- PROBLEM DESCRIPTION: Rewrite the records below, substituting "Screen resolution" for every "Image resolution" and keeping everything else identical.

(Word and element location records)
++++++++++++++++++++

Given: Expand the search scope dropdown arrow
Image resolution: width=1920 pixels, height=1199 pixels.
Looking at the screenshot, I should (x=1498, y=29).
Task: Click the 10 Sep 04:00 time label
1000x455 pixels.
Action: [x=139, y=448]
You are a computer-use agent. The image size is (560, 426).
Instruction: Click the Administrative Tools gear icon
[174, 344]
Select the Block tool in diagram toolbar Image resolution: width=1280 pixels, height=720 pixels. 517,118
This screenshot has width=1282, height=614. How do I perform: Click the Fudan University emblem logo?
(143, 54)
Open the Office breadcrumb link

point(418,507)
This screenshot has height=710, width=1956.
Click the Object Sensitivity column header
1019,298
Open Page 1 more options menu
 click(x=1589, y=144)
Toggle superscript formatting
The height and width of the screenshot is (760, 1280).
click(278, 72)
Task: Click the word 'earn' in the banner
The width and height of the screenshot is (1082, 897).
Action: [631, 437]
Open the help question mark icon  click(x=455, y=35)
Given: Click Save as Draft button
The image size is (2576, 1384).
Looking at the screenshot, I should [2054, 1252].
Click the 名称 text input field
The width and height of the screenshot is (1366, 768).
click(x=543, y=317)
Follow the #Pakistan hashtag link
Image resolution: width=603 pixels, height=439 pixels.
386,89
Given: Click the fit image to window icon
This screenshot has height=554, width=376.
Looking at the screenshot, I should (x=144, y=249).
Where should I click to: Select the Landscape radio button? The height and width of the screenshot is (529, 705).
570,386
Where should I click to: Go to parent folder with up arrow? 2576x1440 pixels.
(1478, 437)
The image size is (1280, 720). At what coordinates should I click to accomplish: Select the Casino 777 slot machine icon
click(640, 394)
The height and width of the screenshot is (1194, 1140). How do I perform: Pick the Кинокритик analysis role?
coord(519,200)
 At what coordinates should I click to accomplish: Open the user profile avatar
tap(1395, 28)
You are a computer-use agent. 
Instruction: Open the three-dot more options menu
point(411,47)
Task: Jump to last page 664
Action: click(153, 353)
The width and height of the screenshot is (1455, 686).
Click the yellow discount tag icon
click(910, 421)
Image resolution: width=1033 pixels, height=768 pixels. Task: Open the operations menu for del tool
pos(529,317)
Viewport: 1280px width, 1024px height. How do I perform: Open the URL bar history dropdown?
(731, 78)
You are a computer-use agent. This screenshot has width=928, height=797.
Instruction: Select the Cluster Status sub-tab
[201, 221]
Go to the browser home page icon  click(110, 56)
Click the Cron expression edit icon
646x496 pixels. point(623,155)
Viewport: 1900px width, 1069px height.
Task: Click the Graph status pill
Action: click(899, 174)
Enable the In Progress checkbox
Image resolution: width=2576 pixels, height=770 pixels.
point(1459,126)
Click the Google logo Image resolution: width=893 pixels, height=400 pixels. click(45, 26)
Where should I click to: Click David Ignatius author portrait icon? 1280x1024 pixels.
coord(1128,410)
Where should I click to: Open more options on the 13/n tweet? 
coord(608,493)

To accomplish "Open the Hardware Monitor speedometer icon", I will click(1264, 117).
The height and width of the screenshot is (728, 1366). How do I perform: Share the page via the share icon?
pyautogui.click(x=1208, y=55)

++++++++++++++++++++

- EXERCISE ANSWER:
Given: Expand the search scope dropdown arrow
Screen resolution: width=1920 pixels, height=1199 pixels.
Looking at the screenshot, I should (x=1498, y=29).
Task: Click the 10 Sep 04:00 time label
1000x455 pixels.
Action: [x=139, y=448]
You are a computer-use agent. The image size is (560, 426).
Instruction: Click the Administrative Tools gear icon
[174, 344]
Select the Block tool in diagram toolbar Screen resolution: width=1280 pixels, height=720 pixels. 517,118
This screenshot has width=1282, height=614. How do I perform: Click the Fudan University emblem logo?
(143, 54)
Open the Office breadcrumb link

point(418,507)
This screenshot has height=710, width=1956.
Click the Object Sensitivity column header
1019,298
Open Page 1 more options menu
 click(x=1589, y=144)
Toggle superscript formatting
The height and width of the screenshot is (760, 1280).
click(278, 72)
Task: Click the word 'earn' in the banner
The width and height of the screenshot is (1082, 897).
Action: [631, 437]
Open the help question mark icon  click(x=455, y=35)
Given: Click Save as Draft button
The image size is (2576, 1384).
Looking at the screenshot, I should [2054, 1252].
Click the 名称 text input field
The width and height of the screenshot is (1366, 768).
click(x=543, y=317)
Follow the #Pakistan hashtag link
Screen resolution: width=603 pixels, height=439 pixels.
386,89
Given: Click the fit image to window icon
This screenshot has height=554, width=376.
Looking at the screenshot, I should (x=144, y=249).
Where should I click to: Select the Landscape radio button? The height and width of the screenshot is (529, 705).
570,386
Where should I click to: Go to parent folder with up arrow? 2576x1440 pixels.
(1478, 437)
The image size is (1280, 720). At what coordinates should I click to accomplish: Select the Casino 777 slot machine icon
click(640, 394)
The height and width of the screenshot is (1194, 1140). How do I perform: Pick the Кинокритик analysis role?
coord(519,200)
 At what coordinates should I click to accomplish: Open the user profile avatar
tap(1395, 28)
You are a computer-use agent. 
Instruction: Open the three-dot more options menu
point(411,47)
Task: Jump to last page 664
Action: click(153, 353)
The width and height of the screenshot is (1455, 686).
Click the yellow discount tag icon
click(910, 421)
Screen resolution: width=1033 pixels, height=768 pixels. Task: Open the operations menu for del tool
pos(529,317)
Viewport: 1280px width, 1024px height. How do I perform: Open the URL bar history dropdown?
(731, 78)
You are a computer-use agent. This screenshot has width=928, height=797.
Instruction: Select the Cluster Status sub-tab
[201, 221]
Go to the browser home page icon  click(110, 56)
Click the Cron expression edit icon
646x496 pixels. point(623,155)
Viewport: 1900px width, 1069px height.
Task: Click the Graph status pill
Action: click(899, 174)
Enable the In Progress checkbox
Screen resolution: width=2576 pixels, height=770 pixels.
point(1459,126)
Click the Google logo Screen resolution: width=893 pixels, height=400 pixels. click(45, 26)
Where should I click to: Click David Ignatius author portrait icon? 1280x1024 pixels.
coord(1128,410)
Where should I click to: Open more options on the 13/n tweet? 
coord(608,493)

To accomplish "Open the Hardware Monitor speedometer icon", I will click(1264, 117).
The height and width of the screenshot is (728, 1366). How do I perform: Share the page via the share icon?
pyautogui.click(x=1208, y=55)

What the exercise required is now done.